Впоследствии он сменил птиц на рыб, я думаю, потому, что аквариум, в отличие от клетки с птицами, – это подлинный подводный мир, перенесенный в комнату со всей своей атмосферой.
В 1919 году в Одессе организовался «Коллектив поэтов». Еще не написана история этого учреждения, воспитавшего большинство писателей, происходящих из Одессы.
Истинным центром «Коллектива поэтов» был Багрицкий. Конечно, неофициальным, потому что никаких должностей и чинов в литературных организациях тогда еще не было, что, впрочем, не мешало процветанию литературы. От Багрицкого исходило непрерывное воодушевление. Будучи, как все талантливые люди, чрезвычайно щедрым, он разбрасывал темы, идеи, образы походя, в разговоре. Мышление его было поэтическим всегда, а не только когда он сидел с пером над бумагой,
Каждый день происходили открытия. Багрицкий прибегал с книгой, возбужденный до исступления, и мы читали вслух, читали до утра. Так открыли Лескова, В другой раз – Вольтера. То, что было приобретено тогда, осталось на всю жизнь.
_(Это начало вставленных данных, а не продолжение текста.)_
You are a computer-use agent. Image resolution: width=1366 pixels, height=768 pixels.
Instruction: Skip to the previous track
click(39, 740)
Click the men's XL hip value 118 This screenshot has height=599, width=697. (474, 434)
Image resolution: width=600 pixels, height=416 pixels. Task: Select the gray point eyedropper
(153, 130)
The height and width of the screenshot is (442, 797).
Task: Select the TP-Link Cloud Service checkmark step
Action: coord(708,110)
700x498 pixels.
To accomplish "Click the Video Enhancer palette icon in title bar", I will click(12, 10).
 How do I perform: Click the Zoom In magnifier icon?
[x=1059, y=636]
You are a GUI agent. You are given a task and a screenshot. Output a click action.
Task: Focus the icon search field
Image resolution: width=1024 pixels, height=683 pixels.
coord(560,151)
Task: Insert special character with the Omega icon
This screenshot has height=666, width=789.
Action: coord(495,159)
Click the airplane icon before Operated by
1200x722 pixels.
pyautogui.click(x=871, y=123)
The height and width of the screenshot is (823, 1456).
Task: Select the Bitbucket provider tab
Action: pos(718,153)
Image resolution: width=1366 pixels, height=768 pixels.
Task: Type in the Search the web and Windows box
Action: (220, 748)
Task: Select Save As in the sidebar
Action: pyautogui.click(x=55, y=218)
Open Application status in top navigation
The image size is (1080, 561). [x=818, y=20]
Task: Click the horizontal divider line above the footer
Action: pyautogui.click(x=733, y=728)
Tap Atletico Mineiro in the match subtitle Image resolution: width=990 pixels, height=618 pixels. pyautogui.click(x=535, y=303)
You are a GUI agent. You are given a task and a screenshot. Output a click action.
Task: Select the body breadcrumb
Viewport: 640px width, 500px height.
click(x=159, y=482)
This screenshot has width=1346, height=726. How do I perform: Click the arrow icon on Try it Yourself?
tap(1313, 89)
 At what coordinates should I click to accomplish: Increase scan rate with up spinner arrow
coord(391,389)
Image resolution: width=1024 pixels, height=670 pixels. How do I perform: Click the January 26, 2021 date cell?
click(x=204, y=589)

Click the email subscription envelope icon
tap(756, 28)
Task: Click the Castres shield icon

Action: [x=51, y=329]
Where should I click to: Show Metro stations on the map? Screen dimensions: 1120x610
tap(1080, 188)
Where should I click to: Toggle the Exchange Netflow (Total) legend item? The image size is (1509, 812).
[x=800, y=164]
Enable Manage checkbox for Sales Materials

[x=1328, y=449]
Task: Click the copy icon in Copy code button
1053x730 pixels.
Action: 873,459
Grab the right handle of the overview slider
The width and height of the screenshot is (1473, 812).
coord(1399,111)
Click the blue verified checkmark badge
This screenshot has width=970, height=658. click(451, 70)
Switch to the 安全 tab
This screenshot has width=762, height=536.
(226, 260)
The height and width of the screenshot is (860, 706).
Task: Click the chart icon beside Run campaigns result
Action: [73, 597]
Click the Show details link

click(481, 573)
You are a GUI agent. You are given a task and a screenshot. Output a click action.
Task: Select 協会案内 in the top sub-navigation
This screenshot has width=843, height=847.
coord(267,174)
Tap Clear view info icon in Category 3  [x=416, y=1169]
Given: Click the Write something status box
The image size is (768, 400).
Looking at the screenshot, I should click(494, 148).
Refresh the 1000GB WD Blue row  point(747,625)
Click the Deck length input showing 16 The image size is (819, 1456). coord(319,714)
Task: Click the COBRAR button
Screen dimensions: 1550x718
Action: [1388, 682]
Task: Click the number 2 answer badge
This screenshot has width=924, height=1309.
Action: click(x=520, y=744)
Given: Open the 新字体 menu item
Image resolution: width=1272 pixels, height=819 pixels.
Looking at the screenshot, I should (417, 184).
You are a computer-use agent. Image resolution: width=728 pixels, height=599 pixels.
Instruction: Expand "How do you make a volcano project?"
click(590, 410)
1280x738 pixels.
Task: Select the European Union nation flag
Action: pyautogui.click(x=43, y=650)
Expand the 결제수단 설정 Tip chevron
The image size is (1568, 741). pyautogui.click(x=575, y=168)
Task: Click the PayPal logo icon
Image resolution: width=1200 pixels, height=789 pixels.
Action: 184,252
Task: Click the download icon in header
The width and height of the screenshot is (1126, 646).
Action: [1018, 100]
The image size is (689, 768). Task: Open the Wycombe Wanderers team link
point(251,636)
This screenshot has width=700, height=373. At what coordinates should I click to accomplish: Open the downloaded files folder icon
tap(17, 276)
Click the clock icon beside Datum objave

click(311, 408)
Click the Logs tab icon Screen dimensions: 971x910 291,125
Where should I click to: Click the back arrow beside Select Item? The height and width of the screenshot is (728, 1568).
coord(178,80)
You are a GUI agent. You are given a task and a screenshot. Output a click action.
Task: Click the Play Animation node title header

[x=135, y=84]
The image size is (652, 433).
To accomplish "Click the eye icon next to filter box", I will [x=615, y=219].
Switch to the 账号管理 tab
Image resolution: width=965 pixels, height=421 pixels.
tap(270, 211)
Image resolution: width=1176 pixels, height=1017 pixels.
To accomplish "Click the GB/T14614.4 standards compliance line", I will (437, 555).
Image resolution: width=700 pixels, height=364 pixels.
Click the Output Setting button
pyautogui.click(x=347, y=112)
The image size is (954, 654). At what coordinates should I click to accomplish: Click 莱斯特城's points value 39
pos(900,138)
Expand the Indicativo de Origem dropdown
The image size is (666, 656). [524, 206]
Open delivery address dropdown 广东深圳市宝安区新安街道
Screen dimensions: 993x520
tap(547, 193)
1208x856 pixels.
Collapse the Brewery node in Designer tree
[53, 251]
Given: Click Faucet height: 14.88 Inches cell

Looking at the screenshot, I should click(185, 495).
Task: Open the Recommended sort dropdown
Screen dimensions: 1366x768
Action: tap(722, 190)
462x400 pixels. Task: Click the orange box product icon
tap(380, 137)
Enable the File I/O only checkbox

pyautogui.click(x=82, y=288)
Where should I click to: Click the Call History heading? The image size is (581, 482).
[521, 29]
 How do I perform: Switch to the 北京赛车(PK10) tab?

Каждый находил свою манеру, находил себя.
Уже тогда Багрицкий стал тем, чем он был впоследствии в Москве: неофициальным литвузом, вольным университетом поэзии на дому.
Конечно, и он в пору созревания был подвержен различными влияниям. Я уверен, что глубже всего и плодотворнее всего на Багрицкого повлиял один из оригинальнейших и интереснейших наших поэтов, к сожалению, сейчас мало известный, почти забытый Владимир Нарбут. Необходимо вернуть народу этого сильного и глубоко советского поэта.
Человек огромной поэтической культуры, Багрицкий всю жизнь и сам учился. Хотя писать он начал рано и быстро достиг мастерства и известности (он стал широко, всесоюзно известен еще в середине двадцатых годов), талант его не переставал шириться, приобретать новую глубину и отточенность.
Он, несомненно, принадлежал к числу людей, длительно формирующихся. То, что мы принимали за зенит Багрицкого, было только началом его восхождения. Он долго пробивался сквозь огромную библиотеку поэзии, которую носил в своей голове, к самому себе, к своей неповторимости. Подобно крупному музыканту, который сохраняет в своей памяти безукоризненное знание обширнейшей музыкальный литературы, Багрицкий был блестящим знатоком поэзии, и не было такого русского поэта, от Ломоносова до Смелякова, стихов которого он не мог бы прочесть по памяти.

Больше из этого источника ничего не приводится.